Eurozone vs. EU: What's the difference?
Eurozone vs. EU: What's the difference?

Britain's future in the European Union looks a little more shaky after a political earthquake weakened the ranks of its defenders.

The main opposition Labour Party on Saturday elected a left-wing leader who is ambiguous about whether Britain should remain part of the world's biggest single market.

That means the government, and its main rival, are both now deeply divided over the question, and therefore less able to mount an effective campaign in favor of continued membership. A national vote will be held by 2017.

Top business leaders have already warned of the potential damage that would be caused by Britain walking away from Europe -- the so-called "Brexit."

Unlike predecessors such as former Prime Minister Tony Blair, new Labour leader Jeremy Corbyn has long been an opponent of the EU.

"Corbyn's victory is a wild card in terms of the EU referendum," said Pawel Swidlicki, a policy analyst at Open Europe.

When Britons last had a chance to have their say on EU membership 40 years ago, Corbyn voted against. He's been vague on how he would vote this time.

"Corbyn is perceived as anti-business, anti-NATO and anti-Europe," said Kit Juckes, strategist at Societe General in London. "It does mean the case against 'Brexit' will be made less forcefully than would otherwise be the case."

uk leaving union

Related: The pros and cons of 'Brexit'

Cracks are already showing within the Labour Party. Its spokesman on business, Chuka Umunna, resigned his post less than 48 hours after Corbyn's election.

"It is my view that we should support the UK remaining a member of the EU... [He] has made it clear to me that he does not wholeheartedly share this view," Umunna said in a statement.

Corbyn sent another strong signal by appointing a radical left-wing politician to speak for the party on finance.

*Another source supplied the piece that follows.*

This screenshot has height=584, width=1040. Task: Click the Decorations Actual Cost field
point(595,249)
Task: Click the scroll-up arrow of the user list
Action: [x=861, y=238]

John McDonnell has spoken in the past of the need to hike corporate taxes and nationalize banks, and has previously listed "generally fermenting the overthrow of capitalism" among his hobbies.

Prime Minister David Cameron has already announced he will campaign for Britain to stay within the union, once he has renegotiated the terms of membership.

Cameron was hoping other parties would campaign with him, in an initiative similar to the effort made to persuade Scotland not to break away from the UK last year.

But the election of a new radical opposition leader could hamper any attempt to build a pro-European consensus.

"There will be a lot of pressure not to "support Cameron," said Simon Hix, professor of government at the London School of Economics. "If that happens, many pro-EU Labour supporters might stay home."